__Problem details__. The answer is every line in the data below that contains the word "thumbnail".

__Task input__.
───

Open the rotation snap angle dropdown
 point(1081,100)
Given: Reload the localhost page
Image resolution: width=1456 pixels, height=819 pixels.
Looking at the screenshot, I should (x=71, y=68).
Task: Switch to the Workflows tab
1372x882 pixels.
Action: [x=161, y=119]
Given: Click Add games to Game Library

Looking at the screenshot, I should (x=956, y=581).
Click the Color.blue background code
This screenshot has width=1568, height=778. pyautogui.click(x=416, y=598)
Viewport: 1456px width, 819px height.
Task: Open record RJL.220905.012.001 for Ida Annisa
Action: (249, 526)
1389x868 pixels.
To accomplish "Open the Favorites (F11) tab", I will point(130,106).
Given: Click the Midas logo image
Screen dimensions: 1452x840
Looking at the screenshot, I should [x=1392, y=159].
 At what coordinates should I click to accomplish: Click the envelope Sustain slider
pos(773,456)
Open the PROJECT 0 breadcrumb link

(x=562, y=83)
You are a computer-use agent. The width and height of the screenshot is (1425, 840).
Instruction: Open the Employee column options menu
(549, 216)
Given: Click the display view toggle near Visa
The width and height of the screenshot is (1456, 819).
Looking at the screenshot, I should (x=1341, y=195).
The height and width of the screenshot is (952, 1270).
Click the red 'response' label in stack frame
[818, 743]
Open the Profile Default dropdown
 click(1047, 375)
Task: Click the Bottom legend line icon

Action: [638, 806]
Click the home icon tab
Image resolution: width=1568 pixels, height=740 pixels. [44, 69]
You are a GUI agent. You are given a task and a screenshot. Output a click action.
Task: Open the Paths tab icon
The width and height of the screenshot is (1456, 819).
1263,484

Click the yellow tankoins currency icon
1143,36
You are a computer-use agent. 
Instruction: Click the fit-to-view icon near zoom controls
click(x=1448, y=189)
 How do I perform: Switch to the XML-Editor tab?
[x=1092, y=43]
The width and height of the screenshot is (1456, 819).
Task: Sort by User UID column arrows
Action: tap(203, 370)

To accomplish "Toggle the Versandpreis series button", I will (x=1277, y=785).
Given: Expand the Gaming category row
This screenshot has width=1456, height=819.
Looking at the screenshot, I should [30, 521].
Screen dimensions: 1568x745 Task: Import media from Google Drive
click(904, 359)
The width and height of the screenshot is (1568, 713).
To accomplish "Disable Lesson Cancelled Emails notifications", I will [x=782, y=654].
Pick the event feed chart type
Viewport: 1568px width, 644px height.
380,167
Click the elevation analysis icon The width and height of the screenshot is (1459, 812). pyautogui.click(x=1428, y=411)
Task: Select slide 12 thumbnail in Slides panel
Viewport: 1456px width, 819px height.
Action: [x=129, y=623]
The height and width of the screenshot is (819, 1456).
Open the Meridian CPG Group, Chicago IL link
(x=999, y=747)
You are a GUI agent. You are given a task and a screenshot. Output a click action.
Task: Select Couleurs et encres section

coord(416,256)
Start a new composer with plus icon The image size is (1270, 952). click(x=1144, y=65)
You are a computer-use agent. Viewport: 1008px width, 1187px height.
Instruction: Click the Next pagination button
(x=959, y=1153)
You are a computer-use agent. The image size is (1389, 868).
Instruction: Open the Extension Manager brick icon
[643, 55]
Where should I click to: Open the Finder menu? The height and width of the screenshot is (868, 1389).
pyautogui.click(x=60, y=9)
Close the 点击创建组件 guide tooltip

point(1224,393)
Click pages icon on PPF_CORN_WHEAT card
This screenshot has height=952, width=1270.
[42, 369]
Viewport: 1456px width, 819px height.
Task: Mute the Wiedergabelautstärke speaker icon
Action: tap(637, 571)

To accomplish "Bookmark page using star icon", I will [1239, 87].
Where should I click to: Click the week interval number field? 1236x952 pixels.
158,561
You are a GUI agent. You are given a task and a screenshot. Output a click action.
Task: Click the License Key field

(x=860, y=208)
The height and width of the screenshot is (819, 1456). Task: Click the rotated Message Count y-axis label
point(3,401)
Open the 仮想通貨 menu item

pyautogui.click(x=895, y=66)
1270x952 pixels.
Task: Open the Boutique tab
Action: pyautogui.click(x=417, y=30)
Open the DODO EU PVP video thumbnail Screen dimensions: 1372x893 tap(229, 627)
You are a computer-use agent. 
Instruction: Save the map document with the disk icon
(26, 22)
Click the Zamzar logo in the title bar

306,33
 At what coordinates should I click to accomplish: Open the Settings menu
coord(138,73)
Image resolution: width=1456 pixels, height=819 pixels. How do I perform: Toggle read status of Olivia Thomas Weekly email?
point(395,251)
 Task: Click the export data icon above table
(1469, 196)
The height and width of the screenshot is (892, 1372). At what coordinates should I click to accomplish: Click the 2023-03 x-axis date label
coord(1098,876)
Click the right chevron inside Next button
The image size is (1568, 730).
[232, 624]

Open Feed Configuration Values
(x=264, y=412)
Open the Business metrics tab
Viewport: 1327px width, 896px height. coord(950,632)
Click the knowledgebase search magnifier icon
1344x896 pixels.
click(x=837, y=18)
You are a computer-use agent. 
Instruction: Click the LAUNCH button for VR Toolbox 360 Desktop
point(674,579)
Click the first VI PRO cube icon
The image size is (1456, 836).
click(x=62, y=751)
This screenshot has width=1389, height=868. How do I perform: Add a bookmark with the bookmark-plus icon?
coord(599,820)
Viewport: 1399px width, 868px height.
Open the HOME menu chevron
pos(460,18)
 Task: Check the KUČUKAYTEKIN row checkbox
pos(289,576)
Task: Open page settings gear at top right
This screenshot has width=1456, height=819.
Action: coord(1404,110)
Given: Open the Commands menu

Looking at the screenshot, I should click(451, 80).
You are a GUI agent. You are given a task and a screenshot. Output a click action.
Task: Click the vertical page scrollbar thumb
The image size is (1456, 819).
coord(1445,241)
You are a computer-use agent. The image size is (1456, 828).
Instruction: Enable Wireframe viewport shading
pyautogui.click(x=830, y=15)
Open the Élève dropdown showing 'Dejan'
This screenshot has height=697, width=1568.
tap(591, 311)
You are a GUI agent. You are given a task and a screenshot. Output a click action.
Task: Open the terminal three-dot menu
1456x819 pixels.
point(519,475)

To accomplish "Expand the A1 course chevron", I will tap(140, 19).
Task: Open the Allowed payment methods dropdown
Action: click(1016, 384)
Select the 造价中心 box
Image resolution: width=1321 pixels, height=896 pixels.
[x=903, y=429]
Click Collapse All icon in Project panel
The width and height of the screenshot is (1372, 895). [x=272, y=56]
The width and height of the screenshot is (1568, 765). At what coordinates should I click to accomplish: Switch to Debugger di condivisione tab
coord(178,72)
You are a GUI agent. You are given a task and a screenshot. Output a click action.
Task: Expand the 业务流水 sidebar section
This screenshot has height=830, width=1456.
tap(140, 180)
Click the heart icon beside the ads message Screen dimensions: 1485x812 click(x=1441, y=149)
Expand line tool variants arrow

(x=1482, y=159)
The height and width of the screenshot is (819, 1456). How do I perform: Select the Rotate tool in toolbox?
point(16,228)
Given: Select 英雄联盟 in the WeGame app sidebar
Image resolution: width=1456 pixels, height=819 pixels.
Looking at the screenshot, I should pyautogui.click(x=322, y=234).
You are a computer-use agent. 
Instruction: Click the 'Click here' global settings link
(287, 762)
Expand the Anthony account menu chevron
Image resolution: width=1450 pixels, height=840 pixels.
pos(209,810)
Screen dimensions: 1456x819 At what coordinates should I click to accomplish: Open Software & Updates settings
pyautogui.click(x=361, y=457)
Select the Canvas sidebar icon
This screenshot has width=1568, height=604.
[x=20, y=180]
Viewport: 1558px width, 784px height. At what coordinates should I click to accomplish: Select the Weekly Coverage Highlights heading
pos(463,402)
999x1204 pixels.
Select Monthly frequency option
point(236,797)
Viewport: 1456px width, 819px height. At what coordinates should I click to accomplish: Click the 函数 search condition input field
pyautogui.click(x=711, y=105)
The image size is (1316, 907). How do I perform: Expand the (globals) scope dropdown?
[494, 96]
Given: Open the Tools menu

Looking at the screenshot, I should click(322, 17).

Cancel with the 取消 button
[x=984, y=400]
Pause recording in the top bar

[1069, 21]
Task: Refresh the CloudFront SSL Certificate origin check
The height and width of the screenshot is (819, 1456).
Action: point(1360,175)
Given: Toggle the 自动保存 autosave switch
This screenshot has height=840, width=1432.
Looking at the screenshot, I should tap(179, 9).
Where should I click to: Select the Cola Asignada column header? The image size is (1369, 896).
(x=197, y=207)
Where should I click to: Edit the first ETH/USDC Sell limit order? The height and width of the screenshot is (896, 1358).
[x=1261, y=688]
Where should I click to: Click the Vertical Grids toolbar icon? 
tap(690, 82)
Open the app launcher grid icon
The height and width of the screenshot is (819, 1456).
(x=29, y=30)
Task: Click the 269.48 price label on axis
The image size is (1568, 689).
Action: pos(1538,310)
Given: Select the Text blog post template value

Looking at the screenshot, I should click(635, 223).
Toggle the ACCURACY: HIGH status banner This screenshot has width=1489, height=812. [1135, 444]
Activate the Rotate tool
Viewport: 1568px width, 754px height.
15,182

───

__Response area__.
Task: Select slide 12 thumbnail in Slides panel
Open the DODO EU PVP video thumbnail Screen dimensions: 1372x893 tap(229, 627)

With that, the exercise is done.